» **Text to read**:
** START **

Re: [HACKERS] MERGE SQL Statement for PG11

From: Pavan Deolasee <pavan(dot)deolasee(at)gmail(dot)com>
To: Peter Geoghegan <pg(at)bowt(dot)ie>
Cc: Tomas Vondra <tomas(dot)vondra(at)2ndquadrant(dot)com>, Robert Haas <robertmhaas(at)gmail(dot)com>, Simon Riggs <simon(at)2ndquadrant(dot)com>, Alvaro Herrera <alvherre(at)alvh(dot)no-ip(dot)org>, Andrew Dunstan <andrew(dot)dunstan(at)2ndquadrant(dot)com>, Pavan Deolasee <pavan(dot)deolasee(at)2ndquadrant(dot)com>, Stephen Frost <sfrost(at)snowman(dot)net>, PostgreSQL-development <pgsql-hackers(at)postgresql(dot)org>
Subject: Re: [HACKERS] MERGE SQL Statement for PG11
Date: 2018-02-12 07:09:28
Message-ID: CABOikdN4us_ExRc=q3CUnvHbKUiRJt-wmQX-cLaysC=rihd0=w@mail.gmail.com
Views: Raw Message | Whole Thread | Download mbox | Resend email
Thread:
Lists: pgsql-hackers

On Fri, Feb 9, 2018 at 6:53 AM, Peter Geoghegan <pg(at)bowt(dot)ie> wrote:

> On Wed, Feb 7, 2018 at 7:51 PM, Pavan Deolasee <pavan(dot)deolasee(at)gmail(dot)com>
> wrote:
> > I understand getting EPQ semantics right is very important. Can you
> please
> > (once again) summarise your thoughts on what you think is the *most*
> > appropriate behaviour? I can then think how much efforts might be
> involved
> > in that. If the efforts are disproportionately high, we can discuss if
> > settling for some not-so-nice semantics, like we apparently did for
> > partition key updates.
>
> I personally believe that the existing EPQ semantics are already
> not-so-nice. They're what we know, though, and we haven't actually had
> any real world complaints, AFAIK.
>

I agree.

>
> My concern is mostly just that MERGE manages to behave in a way that
> actually "provides a single SQL statement that can conditionally
> INSERT, UPDATE or DELETE rows, a task that would otherwise require
> multiple procedural language statements", as the docs put it. As long
> as MERGE manages to do something as close to that high level
> description as possible in READ COMMITTED mode (with our current
> semantics for multiple statements in RC taken as the baseline), then
> I'll probably be happy.
>

IMO it will be quite hard, if not impossible, to guarantee the same
semantics to a single statement MERGE and multi statement
UPDATE/DELETE/INSERT in RC mode. For example, the multi statement model
will execute each statement with a new MVCC snapshot and hence the rows
visible to individual statement may vary. Whereas in MERGE, everything runs
with a single snapshot. There could be other such subtle differences.

>
> Some novel new behavior -- "EPQ with a twist"-- is clearly necessary.
> I feel a bit uneasy about it because anything that anybody suggests is
> likely to be at least a bit arbitrary (EPQ itself is kind of
> arbitrary). We only get to make a decision on how "EPQ with a twist"

** END **

» **Exercise tasks**:
a: Answer these questions about the message on the MERGE SQL statement:
(i) What date and time does the message carry?
(ii) In the multi-statement model, what does each statement execute with?
(iii) What does Peter Geoghegan say is clearly necessary?
b: In the message on the MERGE SQL statement, rewrite the stretch from "IMO it will" through "is clearly necessary.", changing "MVCC snapshot" to "transaction snapshot".
c: Write what comes next in the message on the MERGE SQL statement, starting after its last sentence.
The records have no connection to the message on the MERGE SQL statement.

» **Rows**:

** START **

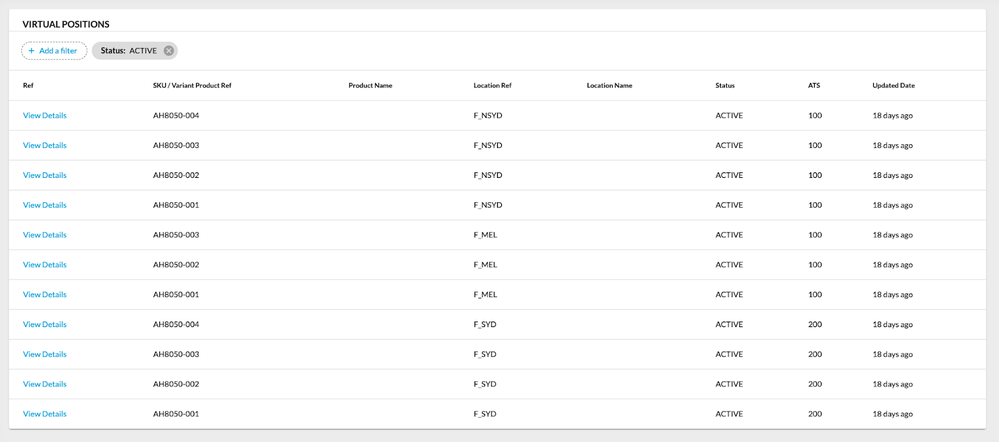The width and height of the screenshot is (999, 442).
Task: Select the Status column header
Action: [x=725, y=86]
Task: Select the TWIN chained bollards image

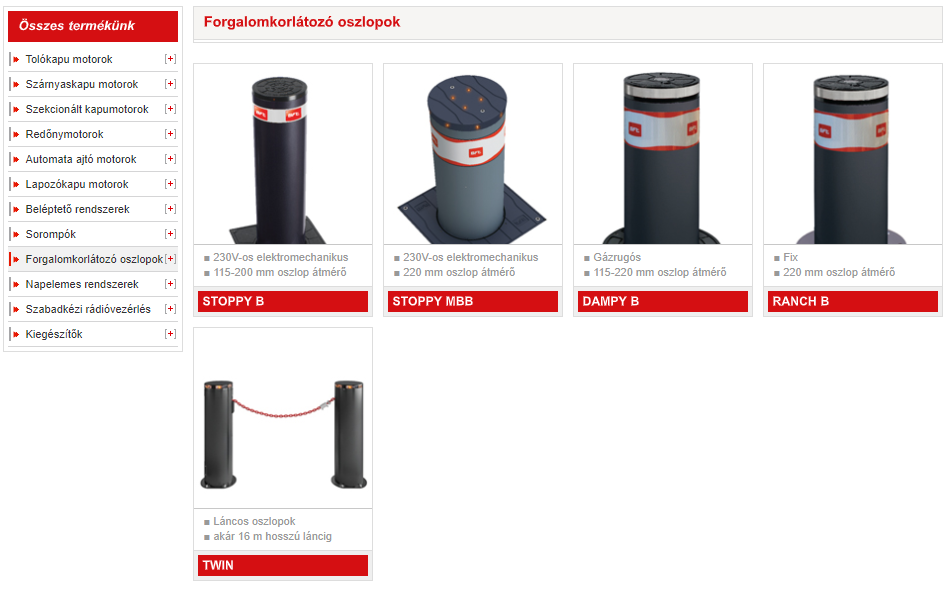Action: 283,418
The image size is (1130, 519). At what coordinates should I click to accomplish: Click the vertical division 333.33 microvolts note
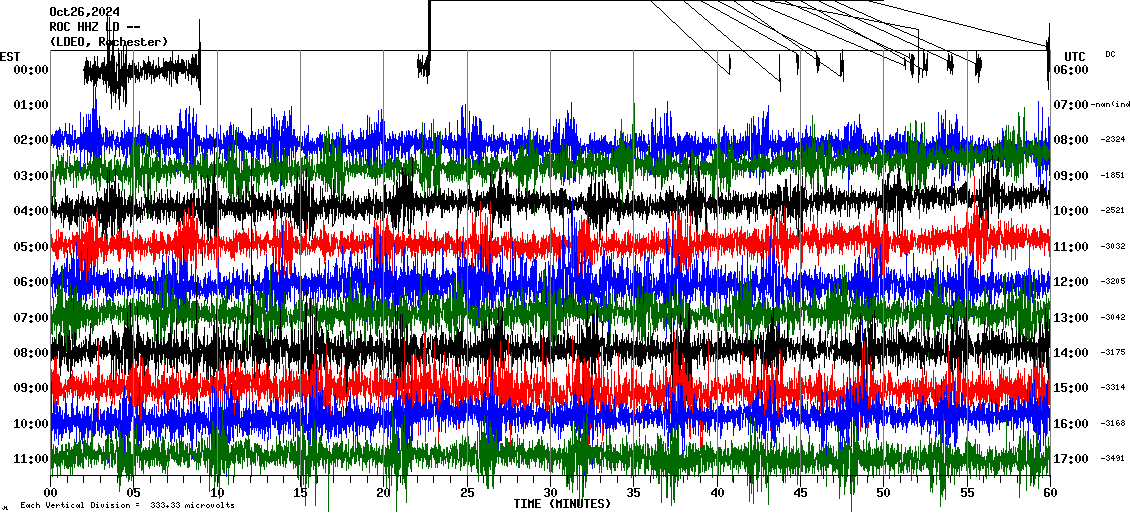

** END **

» **Answers for this exercise**:
a:
(i) 2018-02-12 07:09:28
(ii) A new MVCC snapshot
(iii) Some novel new behavior, "EPQ with a twist"

b:
IMO it will be quite hard, if not impossible, to guarantee the same
semantics to a single statement MERGE and multi statement
UPDATE/DELETE/INSERT in RC mode. For example, the multi statement model
will execute each statement with a new transaction snapshot and hence the rows
visible to individual statement may vary. Whereas in MERGE, everything runs
with a single snapshot. There could be other such subtle differences.

>
> Some novel new behavior -- "EPQ with a twist"-- is clearly necessary.

c:
> will work once, and that should be a decision that is made following
> careful deliberation. Ambiguity is much more likely to kill a patch
> than a specific technical defect, at least in my experience. Somebody
> can usually just fix a technical defect.
>

While I agree, I think we need to make these decisions in a time bound
fashion. If there is too much ambiguity, then it's not a bad idea to settle
for throwing appropriate errors instead of providing semantically wrong
answers, even in some remote corner case.

>
>
>
> > TBH I did not consider partitioning any less complex and it was indeed
> very
> > complex, requiring at least 3 reworks by me. And from what I understood,
> it
> > would have been a blocker too. So is subquery handling and RLS. That's
> why I
> > focused on addressing those items while you and Simon were still debating
> > EPQ semantics.
>
> Sorry if I came across as dismissive of that effort. That was
> certainly not my intention. I am pleasantly surprised that you've
> managed to move a number of things forward rather quickly.
>
> I'll rephrase: while it would probably have been a blocker in theory
> (I didn't actually weigh in on that), I doubted that it would actually
> end up doing so in practice (and it now looks like I was right to
> doubt that, since you got it done). It was a theoretical blocker, as
> opposed to an open item that could drag on indefinitely despite
> everyone's best efforts. Obviously details matter, and obviously there
> are a lot of details to get right outside of RC semantics, but it
> seems wise to focus on the big risk that is EPQ/RC conflict handling.
>

Ok. I am now back from holidays and I will too start thinking about this.
I've also requested a colleague to help us with comparing it against
Oracle's behaviour. N That's not a gold standard for us, but knowing how
other major databases handle RC conflicts, is not a bad idea.

I see the following important areas and as long as we have a consistent and
coherent handling of these cases, we should not have difficulty agreeing on
a outcome.

1. Concurrent UPDATE does not affect MATCHED case. The WHEN conditions may
or may not be affected.
2. Concurrently UPDATEd tuple fails the join qual and the current source
tuple no longer matches with the updated target tuple that the EPQ is set
for. It matches no other target tuple either. So a MATCHED case is turned
into a NOT MATCHED case.
3. Concurrently UPDATEd tuple fails the join qual and the current source
tuple no longer matches with the updated target tuple that the EPQ is set
for. But it matches some other target tuple. So it's still a MATCHED case,
but with different target tuple(s).
4. Concurrent UPDATE/INSERT creates a matching target tuple for a source
tuple, thus turning a NOT MATCHED case to a MATCHED case.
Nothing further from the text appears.